Ce travail adresse un verrou central de la manipulation aérienne : la dynamique d'un AAM change brutalement lors de la reconfiguration du bras ou d'une variation de charge, ce que ni les modèles analytiques à paramètres fixes ni les modèles ML statiques ne gèrent correctement. En factorisant explicitement les couplages inter-variables et en adaptant les résidus sans ré-entraînement complet, le framework réduit le coût computationnel tout en préservant la représentation non-linéaire apprise hors-ligne. Pour les intégrateurs industriels, c'est un signal que le gap sim-to-real des AAMs peut être partiellement comblé par adaptation en ligne, évitant des cycles coûteux de re-collecte de données sur site.
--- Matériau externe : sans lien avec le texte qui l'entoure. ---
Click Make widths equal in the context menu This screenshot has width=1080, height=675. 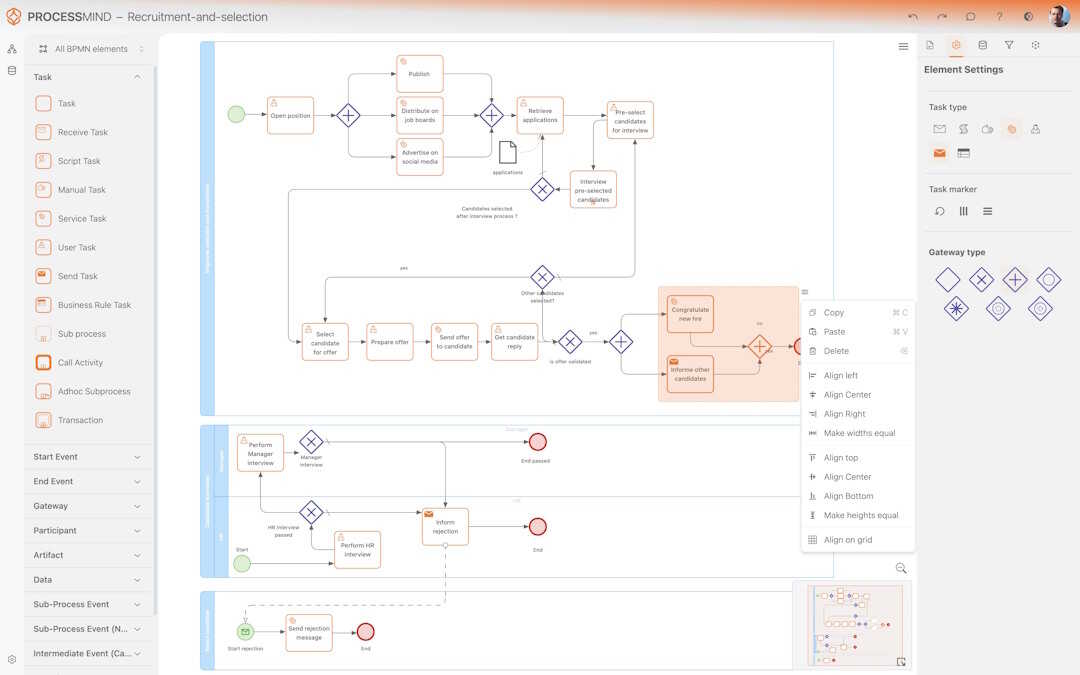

Les AAMs font l'objet de recherches actives depuis le milieu des années 2010, avec des débouchés visés dans l'inspection d'infrastructures électriques, la construction et la logistique verticale. Les approches concurrentes misent sur le MPC robuste ou les réseaux récurrents pour la compensation de dynamiques résiduelles. Ce preprint n'est pas encore évalué par les pairs, et les résultats constituent des validations en laboratoire sur charges limitées, pas un déploiement industriel. Les prochaines étapes naturelles incluent des tests sur des configurations de bras plus complexes, des amplitudes de payload plus importantes, et une validation sur sites opérationnels réels.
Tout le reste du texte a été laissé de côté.